Anorexic mother's death might have been avoided, coroner warns, in damning assessment of her care

Amanda Bowles
Amanda Bowles

An anorexic mother’s death could have been prevented if the NHS had not allowed her to “fall through the net,” a coroner warned yesterday, after hearing that she was left “entirely unmonitored” for several months.

Amanda Bowles, 45, was failed by the doctors before she died at her home in Cambridge, her inquest heard.

Sean Horstead, assistant coroner for Cambridgeshire and Peterborough, described aspects of Ms Bowles’s care as “disappointing” and “surprising”, noting a "conspicuous lack of safeguarding measures."

He warned of widespread “structural failings” in the monitoring of eating disorder patients which extend across the UK.

Mr Horstead ruled that a decision not to arrange an urgent mental health assessment in order to have Ms Bowles sectioned had contributed to her death.

Dr Jane Shapleske, a clinical psychiatrist at Cambridgeshire and Peterborough NHS Foundation Trust (CPFT), who assessed Ms Bowles just two weeks before she died, apologised to her family for failing to organise the assessment.

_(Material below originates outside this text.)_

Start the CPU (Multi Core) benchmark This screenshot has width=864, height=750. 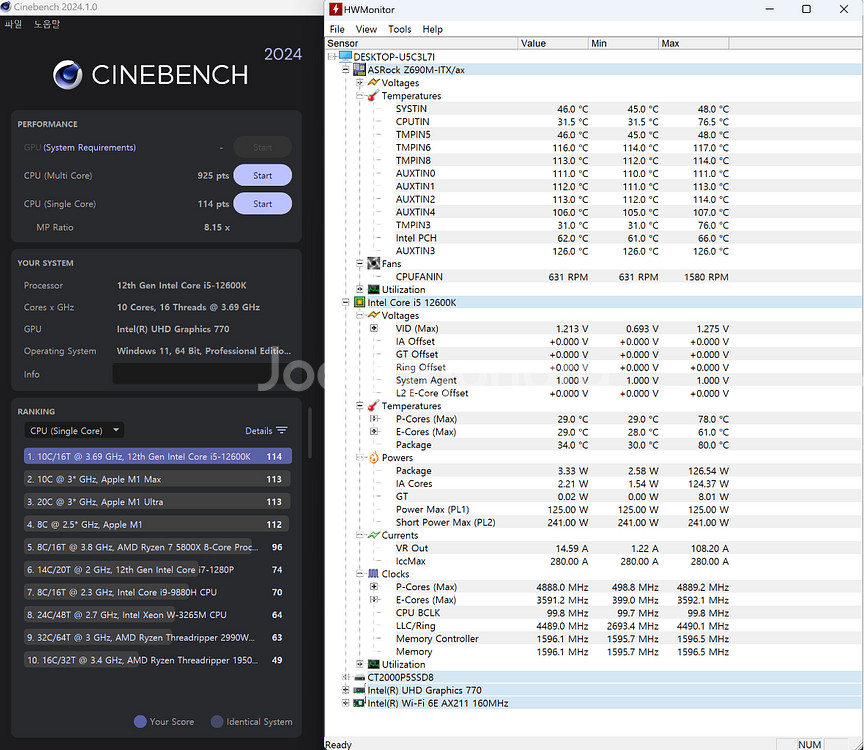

She found the mother-of-one's health had "significantly deteriorated" and that she "was at a high risk of death" but felt she would agree to a voluntary admission when a bed became available.

Ms Bowles was found dead at her home on September 7, 2017.

Mr Horstead said the problems medics faced in monitoring Ms Bowles were not the fault or responsibility of either the Cambridgeshire and Peterborough NHS Foundation Trust or her local GP surgery, noting that the “unsavoury reality” was that it was a problem that persisted on a national scale.

“It is clear from the uncontested evidence I have received that large swathes of eastern England still has no formally commissioned monitoring of mild to moderate and high risk eating disorder patients, and some with little or no eating disorder specialist psychiatrist input, and that remains the position across much of the country,” he said.

He recorded a narrative verdict, giving cause of death as pneumonia and anorexia nervosa.

Anorexia | How to approach someone who you think or know has an eating disorder
Anorexia | How to approach someone who you think or know has an eating disorder

Rachel Waller, Ms Bowles’s sister, told the Telegraph after the inquest: “There were just so many failings, again and again, on many levels.

“There remains no appropriate monitoring system for eating disorder patients in the country and that’s incredibly dangerous. It needs more funding.”

A spokeswoman for NHS England and NHS Improvement in the East of England, said they were "committed to expanding and improving access to eating disorder services in the community".

Ms Bowles’s death is one of five being examined by Mr Horstead following warnings of a growing crisis over the way anorexia sufferers are treated within the NHS.

He said he would prepare a prevention of future death report that will address the issue following the fifth and final inquest, which is due to begin on September 28.